Experienced teachers approach this topic by first grounding the model in students’ lived experience: ask them to recall a time they chose cash over bonds for convenience versus a time they left money in a savings account for the higher interest. Then, use a step-by-step graphing routine—label axes, plot initial curves, shift one curve at a time, find the new equilibrium—so students see the Fed’s control over supply as an external constraint, not a profit-driven choice. Research suggests that students grasp the vertical money supply curve more easily when they trace the Fed’s open market operations on a simplified balance sheet before seeing the graph.

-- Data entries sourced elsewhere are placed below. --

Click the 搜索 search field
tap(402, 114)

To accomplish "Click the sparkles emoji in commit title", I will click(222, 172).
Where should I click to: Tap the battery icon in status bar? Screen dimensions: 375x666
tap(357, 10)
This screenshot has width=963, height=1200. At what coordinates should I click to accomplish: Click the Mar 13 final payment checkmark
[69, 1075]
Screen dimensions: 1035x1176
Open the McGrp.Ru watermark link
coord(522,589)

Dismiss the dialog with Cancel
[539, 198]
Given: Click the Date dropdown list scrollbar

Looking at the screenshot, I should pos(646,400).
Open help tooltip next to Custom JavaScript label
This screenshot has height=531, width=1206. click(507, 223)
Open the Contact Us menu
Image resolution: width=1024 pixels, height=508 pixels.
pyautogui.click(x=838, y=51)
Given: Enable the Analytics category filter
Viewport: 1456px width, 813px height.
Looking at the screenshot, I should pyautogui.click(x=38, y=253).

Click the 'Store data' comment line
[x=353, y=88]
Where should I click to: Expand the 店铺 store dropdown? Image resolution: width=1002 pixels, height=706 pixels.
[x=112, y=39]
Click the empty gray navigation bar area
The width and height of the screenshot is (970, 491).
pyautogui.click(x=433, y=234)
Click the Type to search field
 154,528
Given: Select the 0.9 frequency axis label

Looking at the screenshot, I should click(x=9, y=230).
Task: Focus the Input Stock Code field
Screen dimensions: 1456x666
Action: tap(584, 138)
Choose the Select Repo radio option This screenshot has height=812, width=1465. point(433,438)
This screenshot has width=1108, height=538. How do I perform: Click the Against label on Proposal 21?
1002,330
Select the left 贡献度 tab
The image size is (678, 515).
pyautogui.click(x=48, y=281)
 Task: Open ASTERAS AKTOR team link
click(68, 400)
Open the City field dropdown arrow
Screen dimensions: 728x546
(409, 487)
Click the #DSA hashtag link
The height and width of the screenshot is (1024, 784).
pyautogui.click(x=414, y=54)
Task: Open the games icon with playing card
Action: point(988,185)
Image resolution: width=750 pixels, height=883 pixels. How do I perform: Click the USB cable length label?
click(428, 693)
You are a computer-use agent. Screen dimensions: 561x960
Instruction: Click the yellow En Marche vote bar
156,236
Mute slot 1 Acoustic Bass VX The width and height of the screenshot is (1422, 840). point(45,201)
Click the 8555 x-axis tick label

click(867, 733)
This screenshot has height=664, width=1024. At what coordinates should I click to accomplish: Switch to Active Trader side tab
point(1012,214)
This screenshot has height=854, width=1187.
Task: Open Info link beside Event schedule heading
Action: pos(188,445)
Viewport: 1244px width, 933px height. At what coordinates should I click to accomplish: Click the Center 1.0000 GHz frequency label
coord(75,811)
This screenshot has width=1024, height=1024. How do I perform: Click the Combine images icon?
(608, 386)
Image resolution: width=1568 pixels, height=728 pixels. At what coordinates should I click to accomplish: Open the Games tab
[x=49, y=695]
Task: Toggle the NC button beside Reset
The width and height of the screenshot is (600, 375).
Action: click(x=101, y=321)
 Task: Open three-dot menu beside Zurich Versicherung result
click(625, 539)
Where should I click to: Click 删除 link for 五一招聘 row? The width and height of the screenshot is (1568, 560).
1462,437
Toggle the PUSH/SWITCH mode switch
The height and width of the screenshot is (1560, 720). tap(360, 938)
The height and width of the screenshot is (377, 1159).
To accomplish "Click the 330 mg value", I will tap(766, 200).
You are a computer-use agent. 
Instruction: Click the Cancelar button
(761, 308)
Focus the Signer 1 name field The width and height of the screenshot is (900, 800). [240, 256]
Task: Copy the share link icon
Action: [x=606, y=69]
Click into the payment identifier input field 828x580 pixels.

Successful learning looks like students accurately shifting the money demand or supply curve, explaining the new equilibrium interest rate, and connecting that change to real-world outcomes like investment spending. Students should also be able to articulate why the money supply curve is vertical in this model.


Watch Out for These Misconceptions

  • During Collaborative Graphing: Money Market Shifts, watch for students who draw an upward-sloping money supply curve because they believe banks supply more money when interest rates rise.

    During Collaborative Graphing, hand each pair a printed Fed balance sheet showing open market purchases and ask them to calculate the change in reserves and total money supply. Then have them draw the vertical supply curve labeled with the new quantity, reinforcing that the Fed sets the supply regardless of the interest rate.

  • During Think-Pair-Share: Why Do People Hold Money?, watch for students who argue that a decrease in money demand raises interest rates.

    During Think-Pair-Share, ask students to sketch a quick graph for the scenario before discussing. As they explain their reasoning, have them point to the graph and say, 'If demand shifts left and supply stays the same, the new equilibrium rate is lower.' This redirects the misconception before it takes root.